- PROBLEM REQUIREMENTS:
Because the material must match the original, reproduce every line of it exactly.

[Start of Attachment]

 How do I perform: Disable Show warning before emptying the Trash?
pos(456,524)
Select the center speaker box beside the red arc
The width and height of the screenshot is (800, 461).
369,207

[End of Attachment]

- ANSWER AREA:
 How do I perform: Disable Show warning before emptying the Trash?
pos(456,524)
Select the center speaker box beside the red arc
The width and height of the screenshot is (800, 461).
369,207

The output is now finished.